» Your objective
Please turn the records, from the line containing "Click the 区服互通 button" through the end of the records, inclusive, into a Markdown table with the columns Row and Line. Skip any blank lines, and leave the pictures out of the answer.

» Collected data

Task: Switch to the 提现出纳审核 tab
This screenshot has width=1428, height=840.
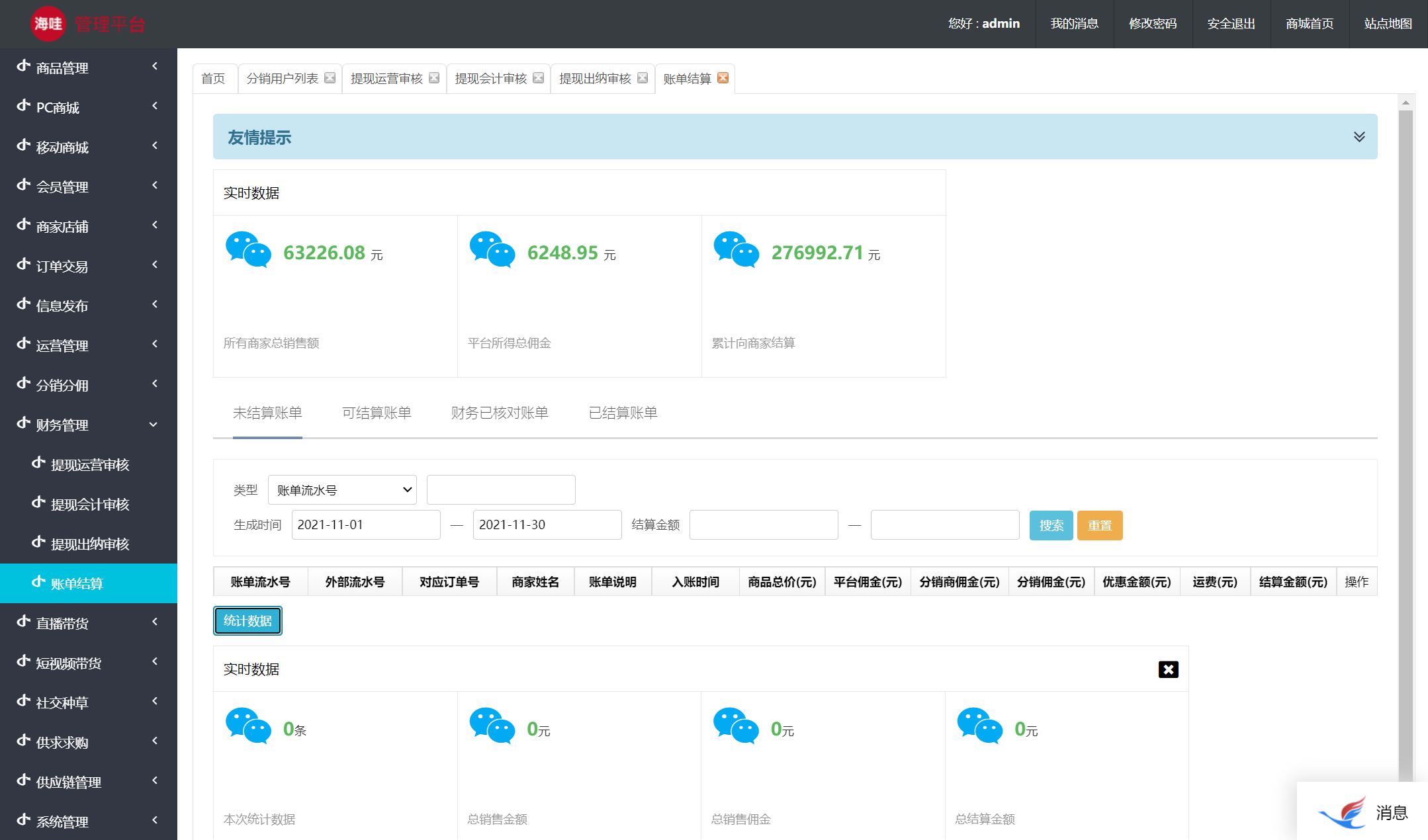Action: (x=594, y=78)
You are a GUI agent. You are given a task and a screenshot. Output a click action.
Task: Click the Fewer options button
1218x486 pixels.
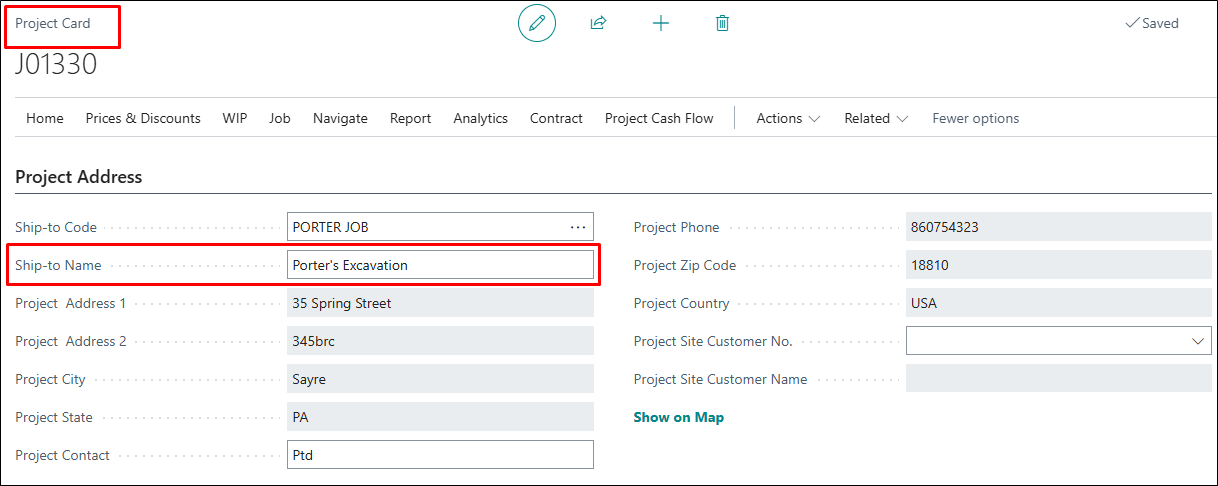click(975, 118)
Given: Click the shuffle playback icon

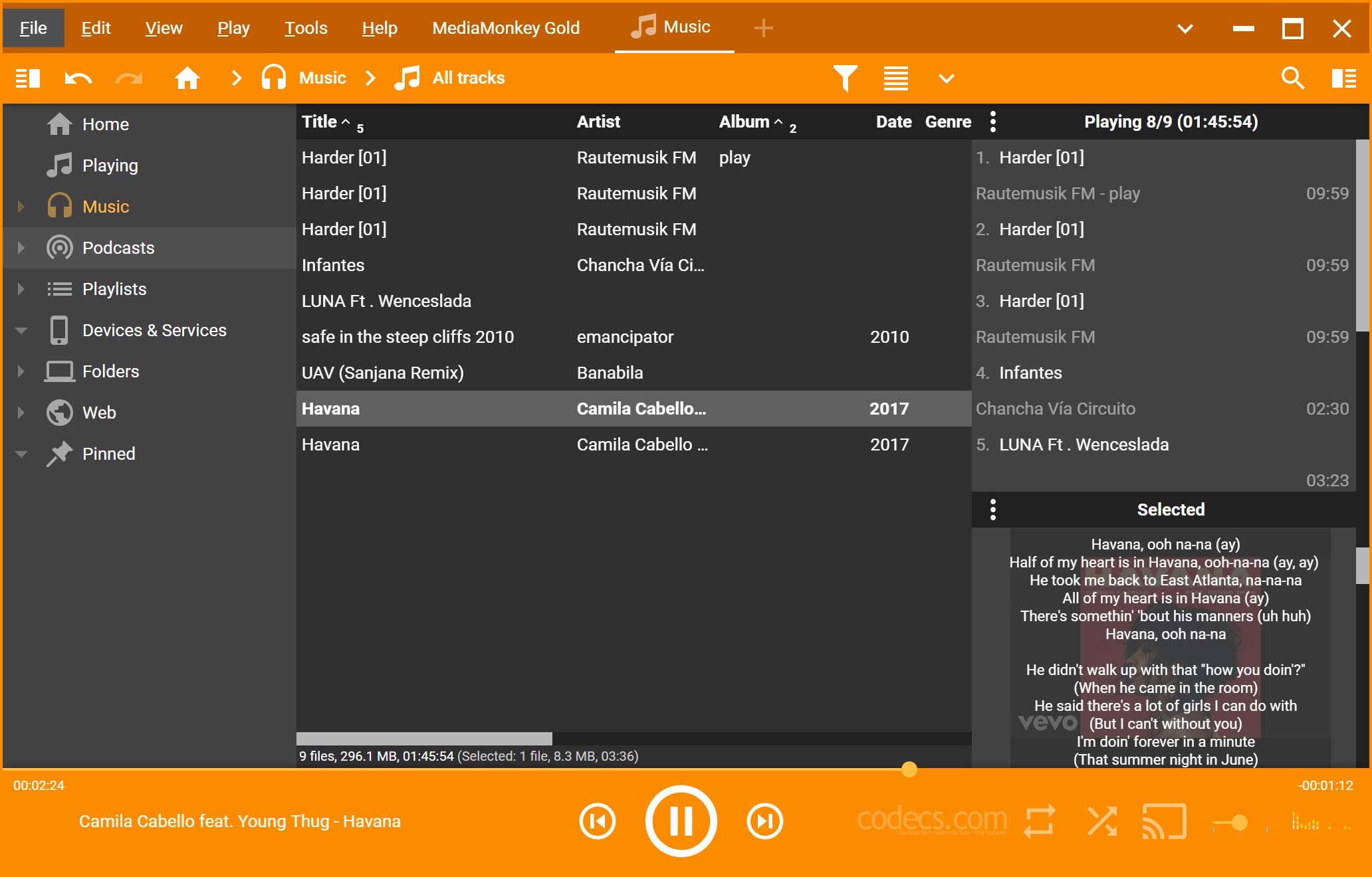Looking at the screenshot, I should tap(1102, 820).
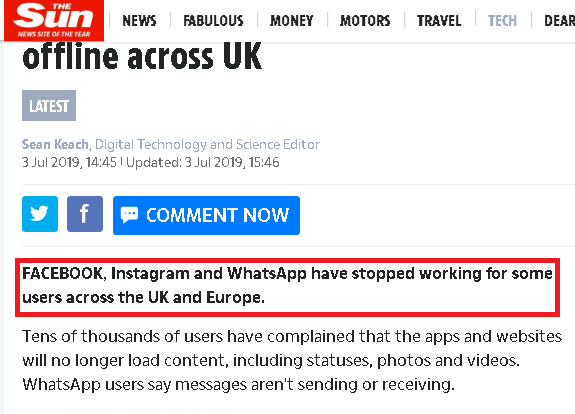Open the News section
The width and height of the screenshot is (575, 414).
pos(139,21)
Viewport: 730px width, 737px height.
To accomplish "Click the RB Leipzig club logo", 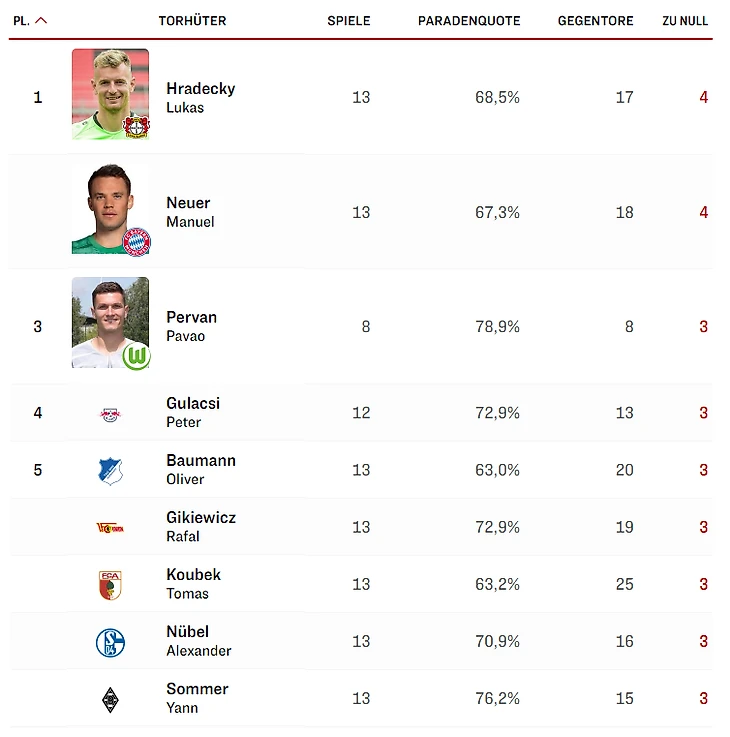I will (x=110, y=413).
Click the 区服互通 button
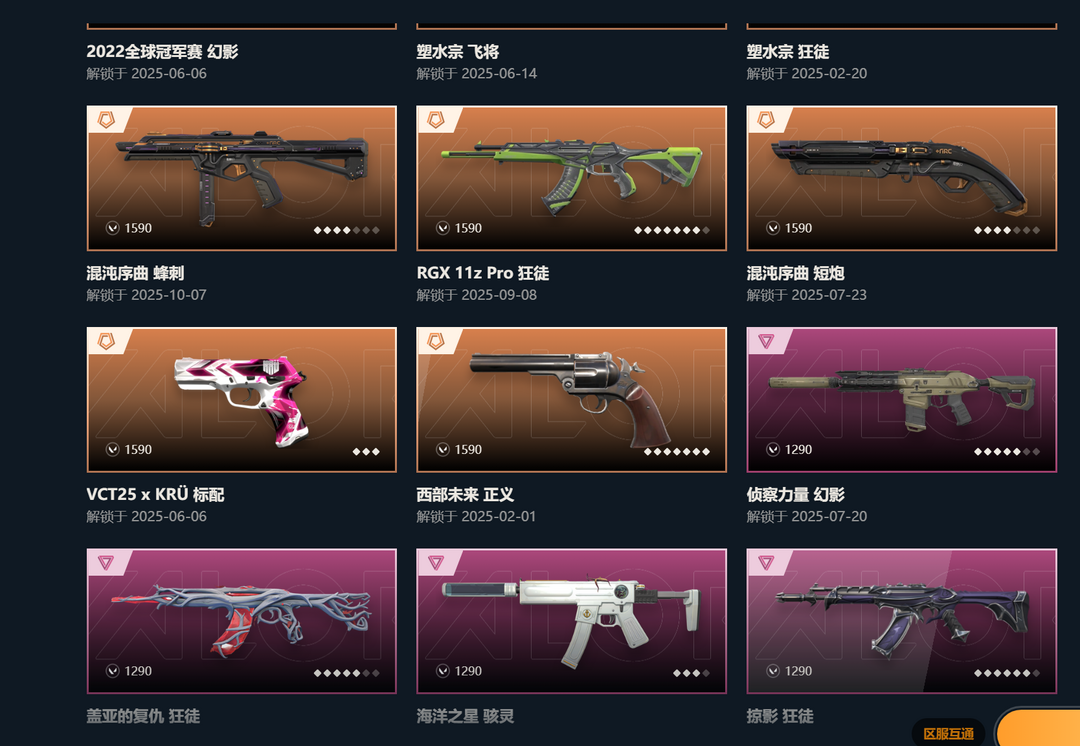Viewport: 1080px width, 746px height. pos(948,734)
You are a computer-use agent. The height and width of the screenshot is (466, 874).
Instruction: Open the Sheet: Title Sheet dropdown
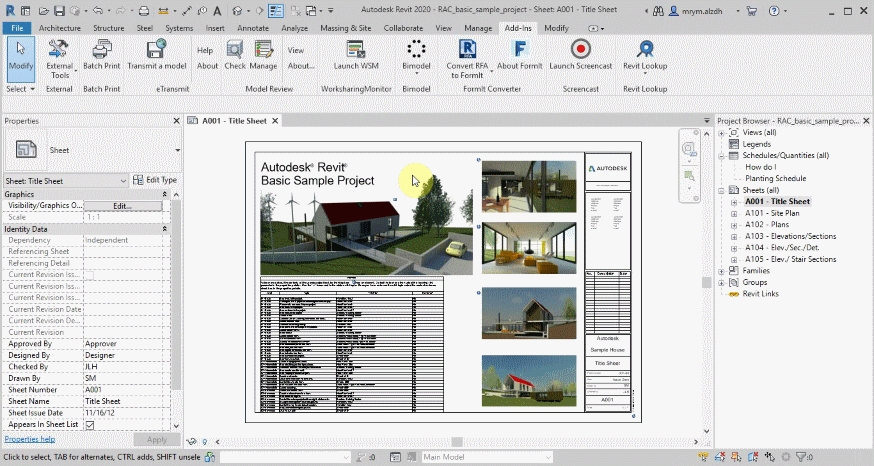coord(123,180)
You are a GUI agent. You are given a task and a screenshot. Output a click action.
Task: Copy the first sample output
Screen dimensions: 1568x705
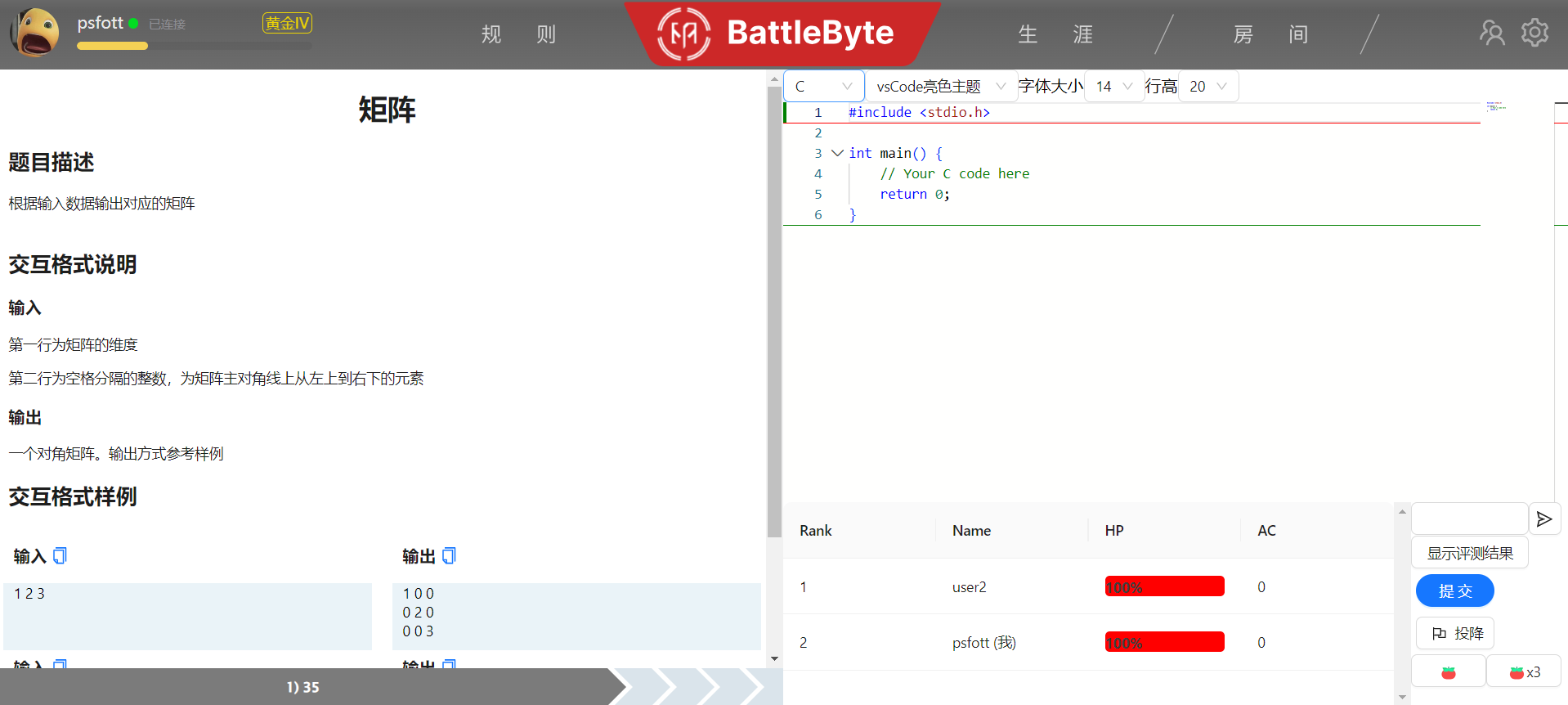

» Exercise response
| Row | Line |
|---|---|
| 1 | Click the 区服互通 button |
| 2 | Viewport: 1080px width, 746px height. pos(948,734) |
| 3 | You are a computer-use agent. The height and width of the screenshot is (466, 874). |
| 4 | Instruction: Open the Sheet: Title Sheet dropdown |
| 5 | coord(123,180) |
| 6 | You are a GUI agent. You are given a task and a screenshot. Output a click action. |
| 7 | Task: Copy the first sample output |
| 8 | Screen dimensions: 1568x705 |